Volver a la fuente de agua viva
“Dios me dijo: «Jeremías, ve y diles de mi parte a todos los habitantes de Jerusalén: ... Ustedes, pueblo mío, cometieron dos pecados: me abandonaron a mí, que soy para ustedes una fuente de agua que les da vida, y se hicieron sus propios estanques, que no retienen el agua. Yo era su guía, pero ustedes me rechazaron… Sus propias rebeliones y maldades demuestran que ustedes son culpables. Pónganse a pensar, y reconozcan lo malo y triste que es abandonarme y no obedecerme.
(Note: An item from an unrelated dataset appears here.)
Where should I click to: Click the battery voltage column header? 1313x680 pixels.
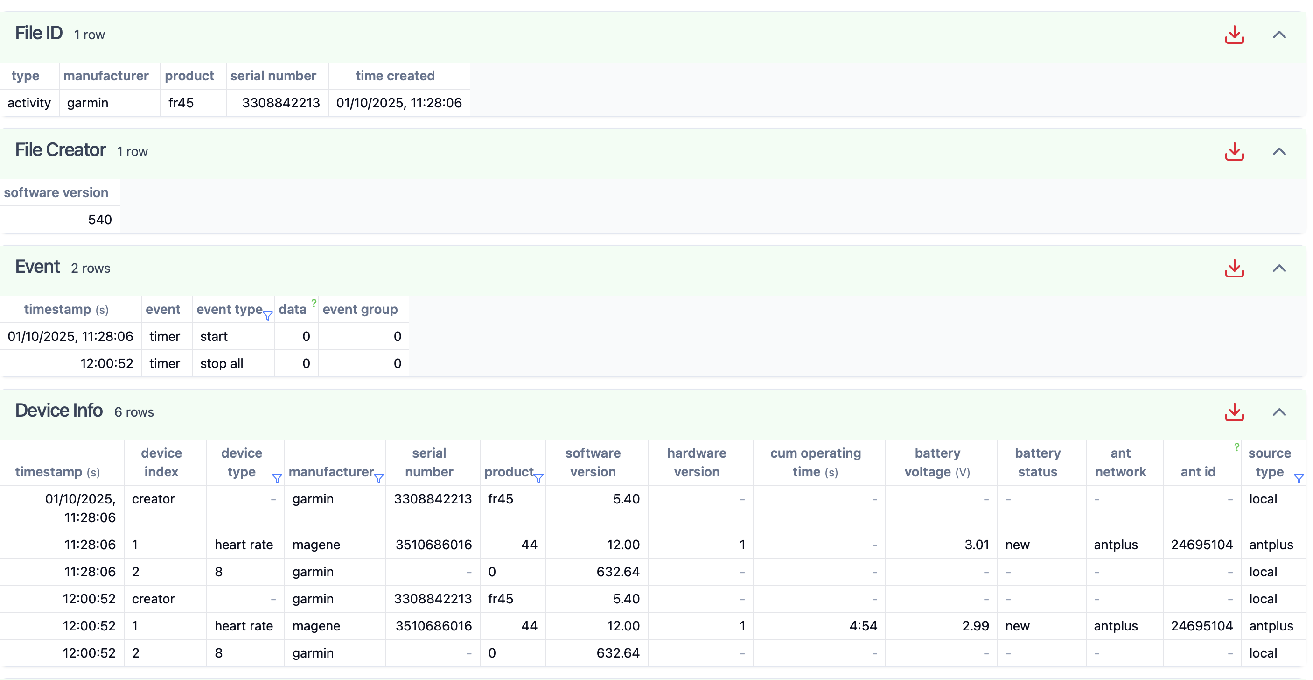937,462
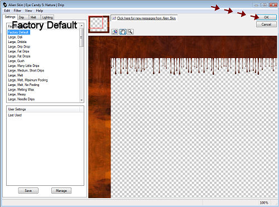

Les juro que esto es así”, Jer 2:1-19
Dios elige a Jeremías como su profeta y no es llamado a gozar místicamente de Dios, sino a ser intermediario entre Dios y el pueblo, a ser portador de una palabra nueva. Dios nos seduce y nos llama a ser testigos creíbles.
Dios nos vuelve a decir “póngase a pensar… Yo soy la fuente de agua que les da vida”
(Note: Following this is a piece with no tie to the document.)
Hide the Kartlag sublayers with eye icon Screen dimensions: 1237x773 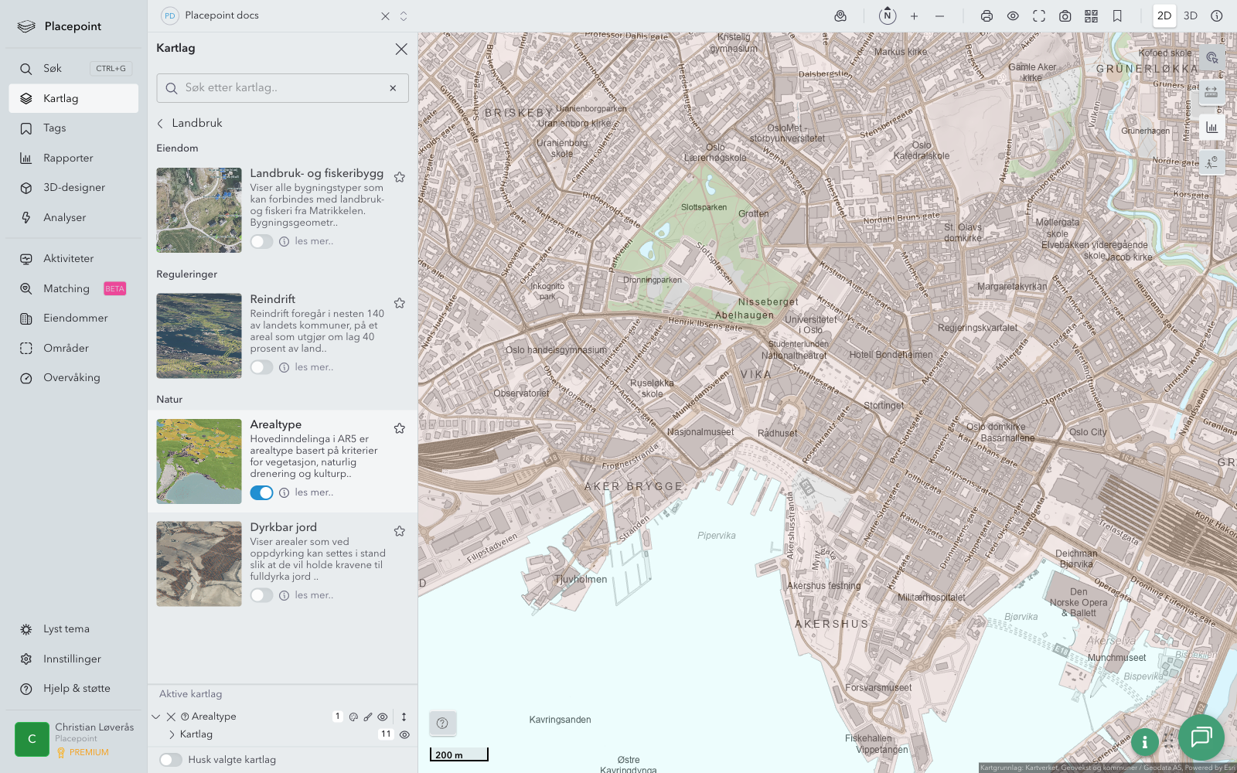(x=404, y=734)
Dios nos llama a edificar y plantar, pero es necesario primero arrancar, extirpar y sacar desde la raíz lo que no sirve. La meta es una relación nueva con Dios y más profunda.
Dios nos dice: “Así como antes me dediqué a derribarlos, arrancarlos y destruirlos, ahora me dedicaré a plantarlos, reconstruirlos y ayudarlos a crecer”, Jer 31:28.
La promesa de Dios nos dice que estará con nosotros. Dios quiere bendecir a las naciones, destruir el mal por medio del Reino de Dios y ser reconocido como el único Dios.